**ESERCIZI:**
1 – Secondo il resoconto del Consiglio diocesano per il Diaconato, in che data si è tenuta la riunione del Consiglio?
2 – Trascrivi fedelmente il passo del resoconto sul diaconato che inizia con "Il Consiglio diocesano" e termina con "nella diocesi ambrosiana.".
3 – Continua il resoconto sul Consiglio per il Diaconato a partire dall'ultima frase riportata.

**ESTRATTO DEL DOCUMENTO:**
● ● ● ● ● ● ●
Consiglio Diocesano per il Diaconato: resoconto e riflessioni

Il Consiglio diocesano per il Diaconato nella riunione del 5 maggio 2017 ha ripreso l’intervento del Pontefice sui diaconi permanenti in occasione della visita a Milano del 25 marzo u.s. soffermandosi poi sul resoconto del Rettore, relativamente all’incontro avuto con i decani delle sette zone pastorali della diocesi e su qualche prima indicazione in merito allo svolgimento del XXX° anniversario del ripristino del diaconato nella diocesi ambrosiana.

In apertura Msg. Delpini (Responsabile per il diaconato permanente) ha ricordato che il Consiglio episcopale milanese (CEM) il 26 aprile us. ha avuto modo di approfondire con il Rettore alcuni punti di interesse diocesano finalizzati alla promozione del ministero diaconale; il Vicario Generale ha precisato che non vi sono state conclusioni operative al termine di tale confronto ma ha tenuto a sottolineare la rilevanza del fatto che il CEM abbia messo a tema l’approfondimento di questo ministero e ne sia uscita dalla discussione un unanime apprezzamento di esso.

A tale proposito il Rettore ha tenuto a sottolineare come i membri del Consiglio si siano soffermati in particolar modo sulla “identità” del diacono costituita anzitutto dall’appartenenza al clero. Una identità pertanto con delle caratteristiche ben precise: ecclesiale (il diacono partecipa nel proprio grado al sacramento dell’Ordine), comunionale (in virtù della partecipazione al sacramento dell’Ordine il diacono serve la Chiesa in unione fraterna ai sacerdoti) e totalizzante (tutta la persona del ministro, anche pertanto l’ambito familiare e professionale, caratterizza la figura del diacono).

In tale ottica pertanto il Consiglio episcopale milanese ha ribadito come non sia corretto vedere i i diaconi separati dal corpo clericale ed ha auspicato nel contempo che nella Chiesa possa maturare un sincero desiderio per la presenza ministeriale del diacono.

 

RIPRESA DELL’INTERVENTO DEL PAPA SUI DIACONI PERMANENTI IN OCCASIONE DELLA VISITA A MILANO IL 25 MARZO 2017.

E’ stato marcato come il Pontefice nel suo intervento in Duomo abbia richiamato il tema del “servizio” e l’Arcivescovo abbia riaffermato la necessità di ripartire da questo concetto fondamentale per una nuova teologia del diaconato permanente.
● ● ● ● ● ● ●
**MATERIALE:**
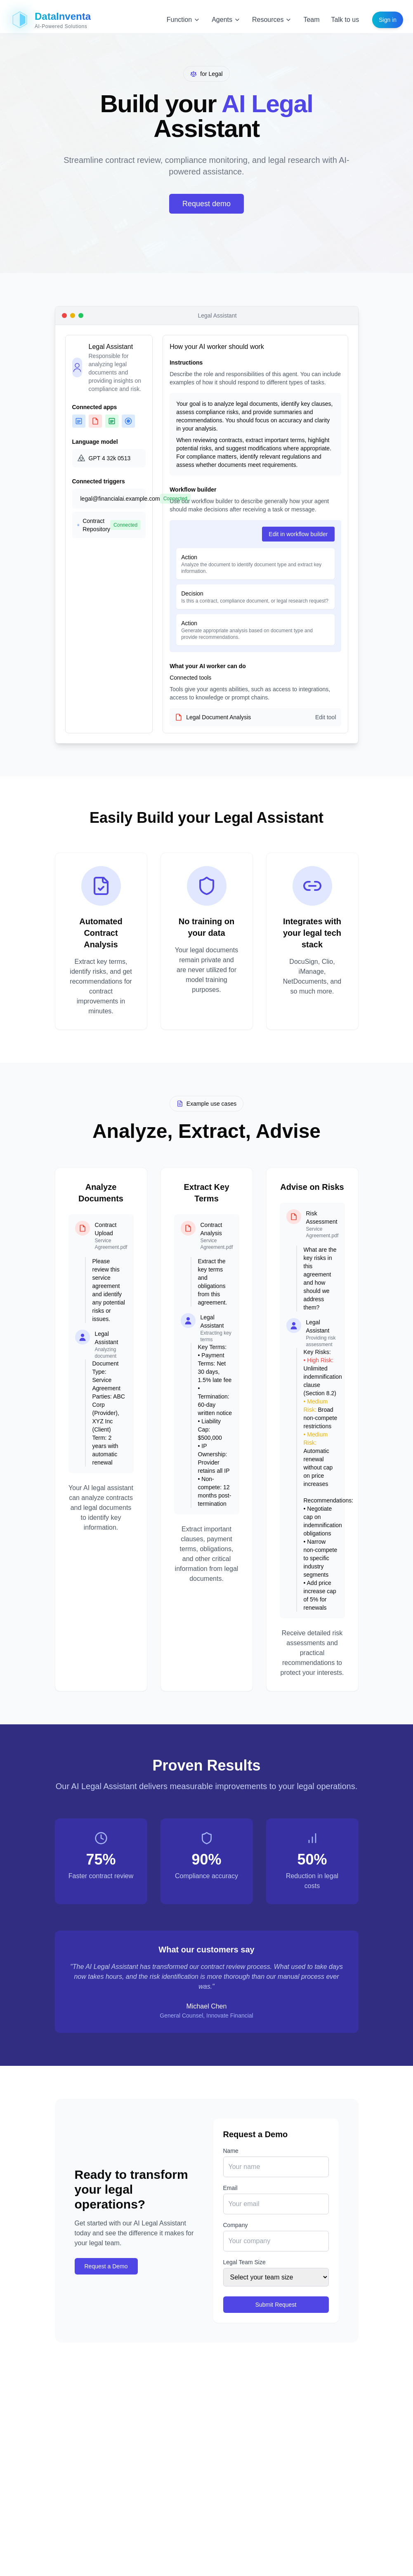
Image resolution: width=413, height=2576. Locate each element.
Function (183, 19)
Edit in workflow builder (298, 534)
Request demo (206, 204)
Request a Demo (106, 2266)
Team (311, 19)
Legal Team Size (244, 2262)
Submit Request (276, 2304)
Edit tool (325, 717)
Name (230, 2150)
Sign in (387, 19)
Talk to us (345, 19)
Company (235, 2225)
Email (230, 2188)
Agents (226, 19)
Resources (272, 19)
● ● ● ● ● ● ●
**SOLUZIONI:**
1 – Il 5 maggio 2017.

2 –
Il Consiglio diocesano per il Diaconato nella riunione del 5 maggio 2017 ha ripreso l’intervento del Pontefice sui diaconi permanenti in occasione della visita a Milano del 25 marzo u.s. soffermandosi poi sul resoconto del Rettore, relativamente all’incontro avuto con i decani delle sette zone pastorali della diocesi e su qualche prima indicazione in merito allo svolgimento del XXX° anniversario del ripristino del diaconato nella diocesi ambrosiana.

3 –
“Diakonos” e “diakonia” indicano “colui che serve” ed il “servizio” reso: non si tratta di un servizio generico ma del “servizio alla mensa”, nel mondo antico proprio delle donne e degli schiavi. La diakonia dunque suggerisce una funzione socialmente iscritta nel rapporto di dipendenza servo/padrone.

Nel Nuovo Testamento, tuttavia, il termine subisce una trasformazione radicale. Per Gesù infatti il “servire” ed il “servizio” rappresentano il tratto costitutivo dell’essere suoi discepoli. Egli chiede che tra i suoi “il più grande diventi come il più piccolo e chi governa come colui che serve“ perché Lui stesso è in mezzo a loro come “colui che serve” (LC 22,26-27).

Il Rettore perciò in quest’ottica ha cercato di intravedere il “servizio diaconale” secondo 3 dimensioni:

1) dimensione simbolica: come Gesù, nei confronti dei suoi discepoli, si comportava come “colui che serve”, così i diaconi, facendo memoria di quella diaconia, nella Chiesa sono i custodi del “servizio”, perché tutto il popolo di Dio impari a servire come il Maestro. Emblematico un passaggio della Didascalia apostolorum circa lo spirito del servizio diaconale e la consapevolezza del dover con esso ripresentare Cristo servo: «Come dice il Signore nel Vangelo: “Chi tra voi vuole essere il primo, sia il vostro schiavo, come il Figlio dell’uomo il quale non è venuto per essere servito ma per servire e dare la sua vita in riscatto per molti”. Così dunque dovete fare anche voi diaconi, cioè dare la vita per il fratello, se lo esige la necessità del vostro ministero. Se dunque il Signore si è fatto nostro servo ed ha sopportato per noi ogni cosa, quanto più dobbiamo farlo per i fratelli, dal momento che siamo stati messi al posto di Cristo. Infatti nel Vangelo troverete scritto come il Signore nostro lavò i nostri piedi. Facendo ciò indicava la carità fraterna, poiché facessimo così anche noi gli uni con gli altri. Se dunque il Signore ha fatto questo, voi diaconi non esitate a fare ciò con gli invalidi ed i malati, perché siete operai della verità, rivestiti ad immagine di Cristo» (cfr 3,13; 3-5);

2) il potere di servire: nella chiesa antica il ministero dei diaconi era strettamente connesso a quello del vescovo. Essi erano il tramite della carità del vescovo all’interno ed all’esterno della comunità locale. Ai diaconi era infatti assegnata l’amministrazione dei beni e l’esercizio della carità (cfr Traditio apostolica 8; Canoni apostolici 20,3; 22,1). Il diacono invero poi era caratterizzato anche da un compito liturgico, ma questo era espressivo di quello extra-liturgico e tutt’uno con esso. Prendendo in prestito le parole del teologo belga Alphonse Borras, vicario generale della diocesi di Liegi nonché specialista della teologia del diaconato, possiamo affermare che se il sacerdote ha il compito di condurre ed unire tutti, il diacono ha quello di raggiungere tutti; ha una relazione col bisogno e può essere risposta al bisogno;

3) l’arte del servire:  lo stile del “servizio” potrebbe essere, per esempio, quello evocato dalla figura del cellerario bene descritta nel capitolo 31 della Regola di San Benedetto.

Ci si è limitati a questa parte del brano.